The results clearly demonstrate that the authors approach is superior to clinical baselines and alternative approaches for the application addressed in this paper. However, the improvement offered is minuscule.
Additionally, the authors state (and I agree) that the approach may not be applicable for the great majority of clinical use cases involving observational data.
Finally, the authors also acknowledge that policies which minimize search time may lead to sub-optimal short-term response.
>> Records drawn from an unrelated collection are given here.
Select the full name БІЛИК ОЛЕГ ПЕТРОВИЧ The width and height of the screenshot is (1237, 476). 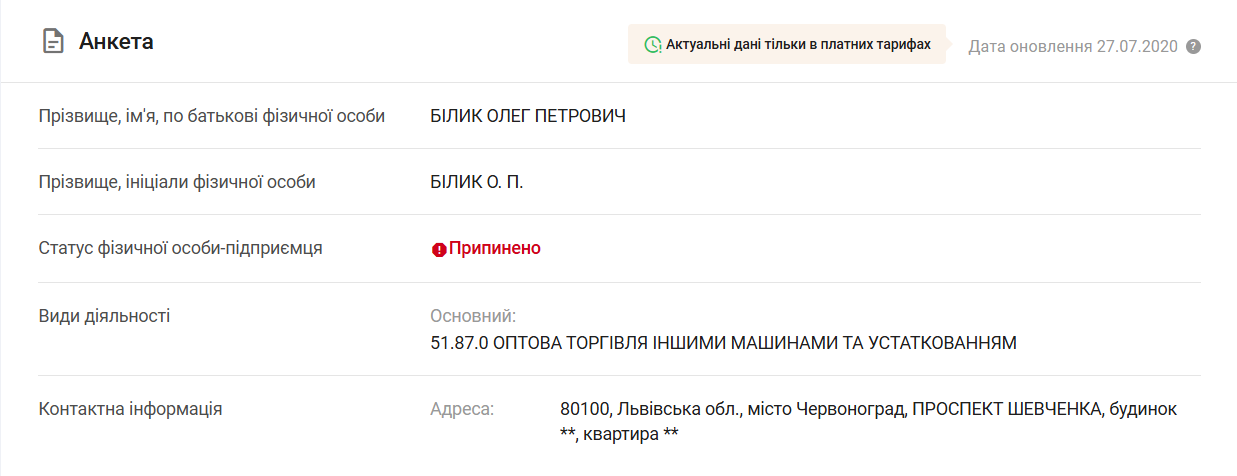[528, 116]
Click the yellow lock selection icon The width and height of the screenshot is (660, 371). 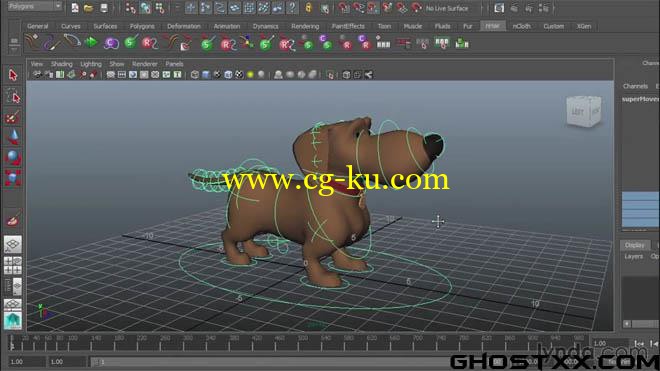tap(309, 8)
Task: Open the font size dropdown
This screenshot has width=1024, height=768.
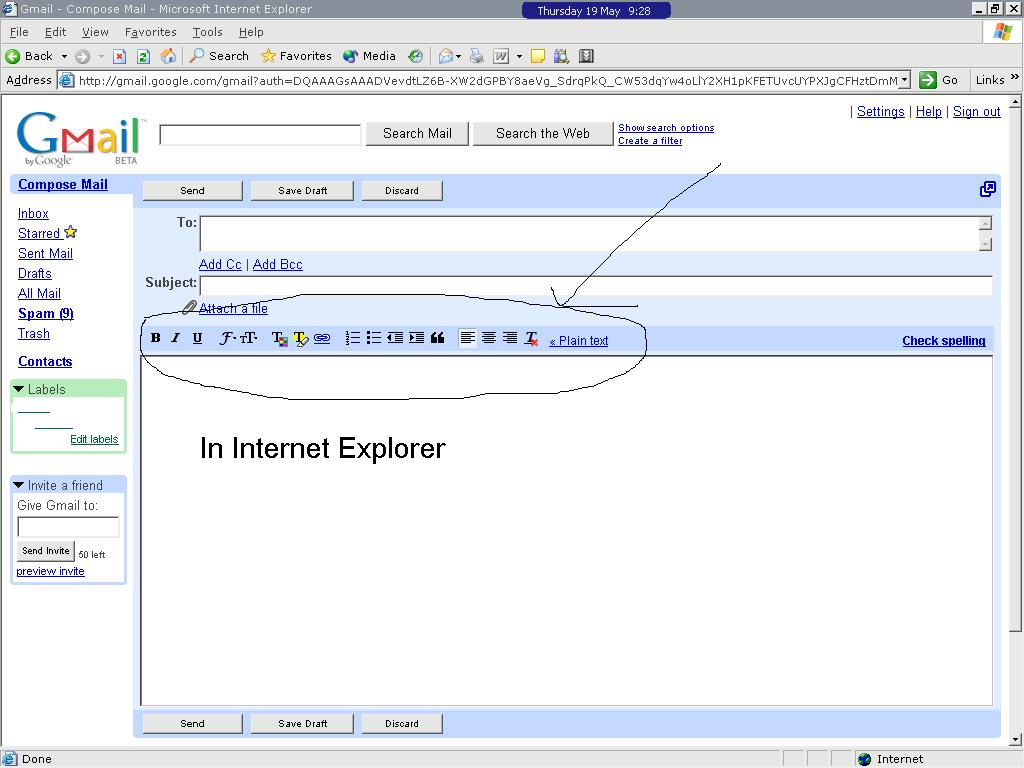Action: (x=248, y=338)
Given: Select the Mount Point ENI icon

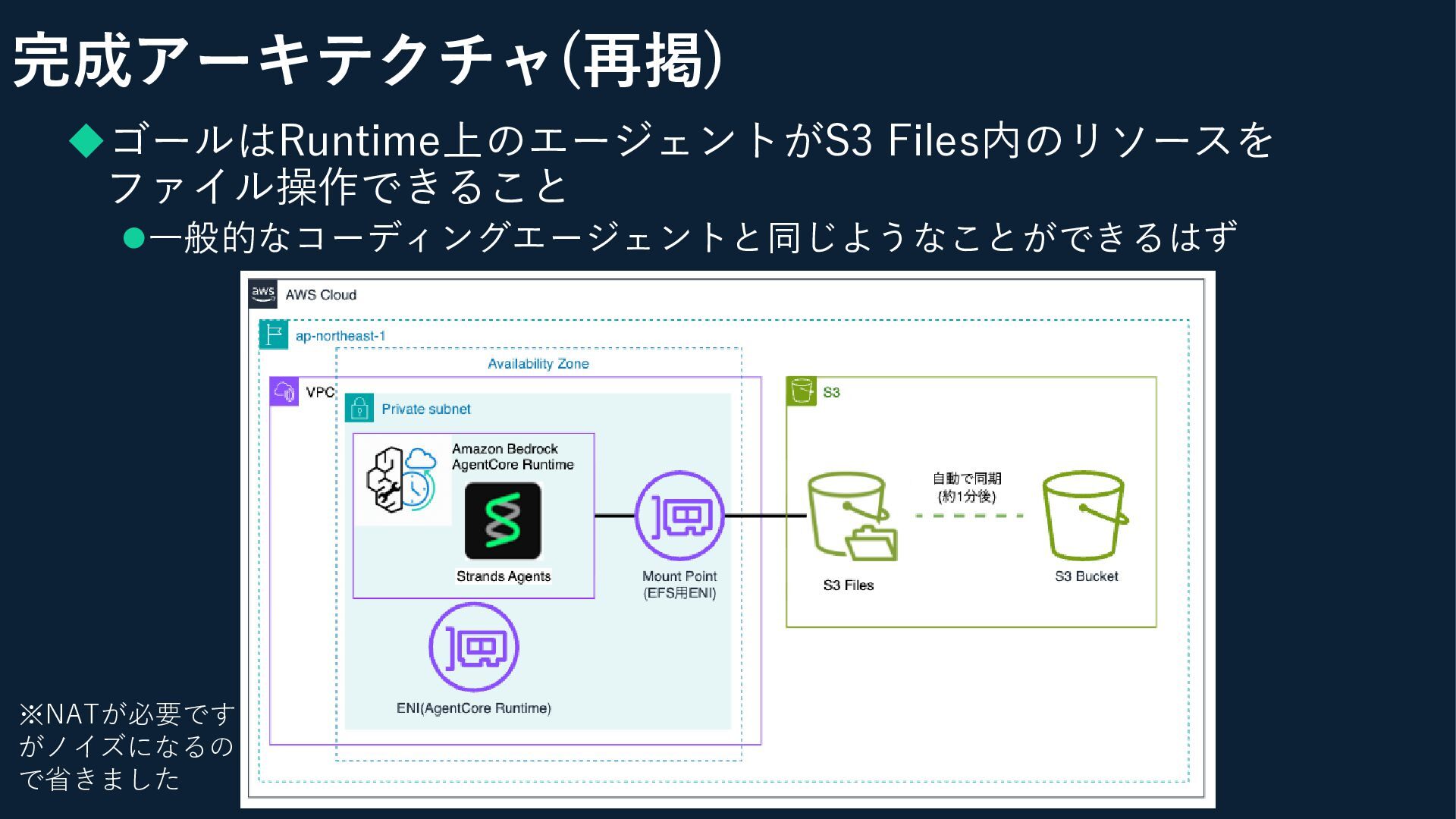Looking at the screenshot, I should point(679,516).
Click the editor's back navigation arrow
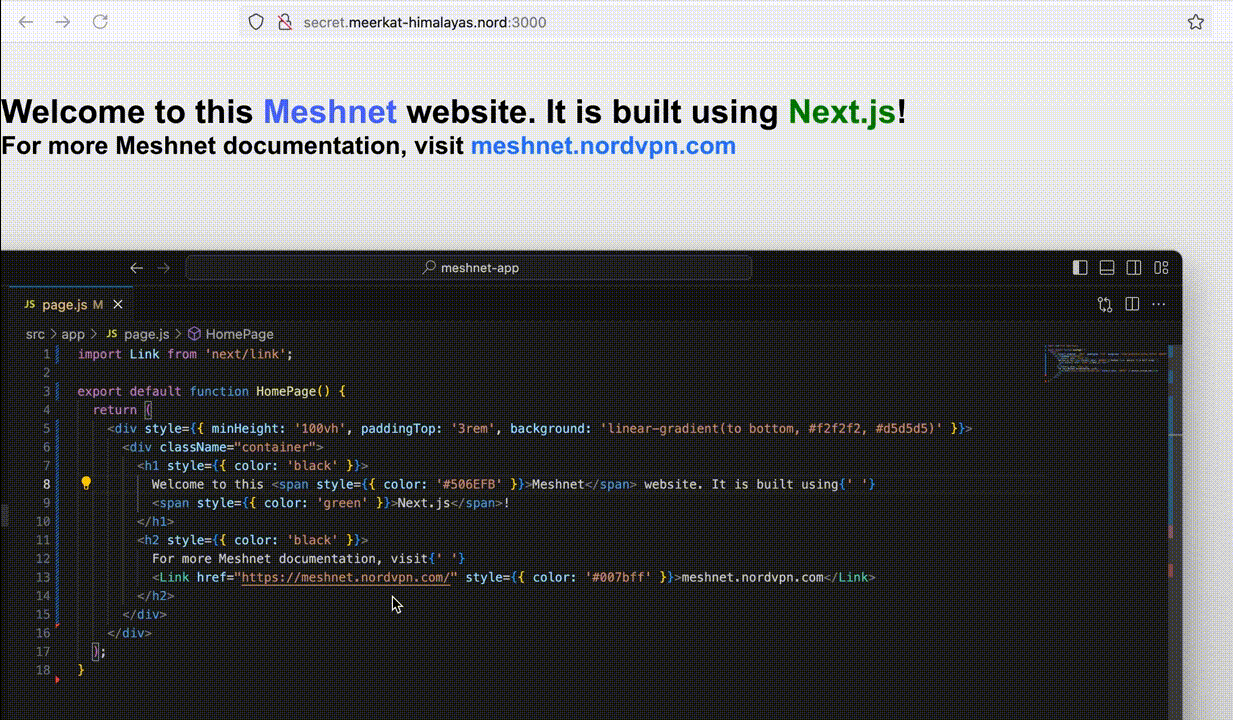1233x720 pixels. click(x=137, y=268)
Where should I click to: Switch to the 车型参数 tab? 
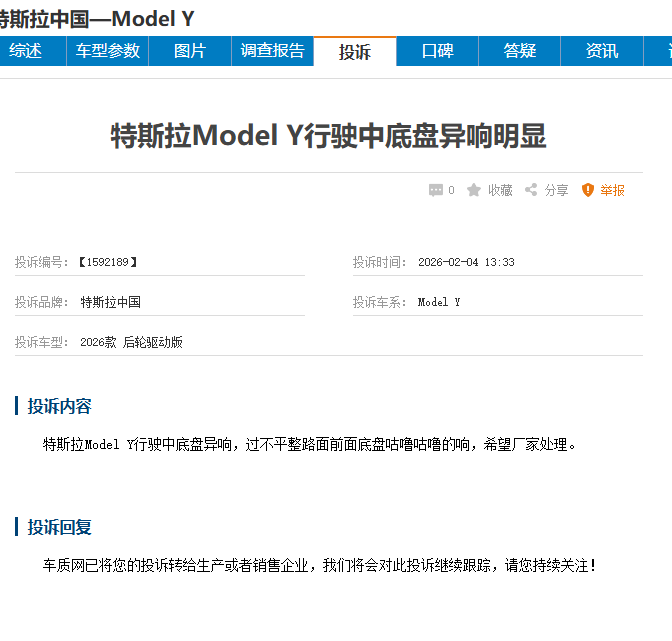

This may be critical in many applications, including the antibiotic use case that the authors presented. Short term response, even if insufficient in the long term, may often times keep a patient alive long enough to find a more optimal solution. Getting to the finish line faster is not very exciting if the patient has died half way through the race.
In summary, the paper is excellent but the impact is minimal.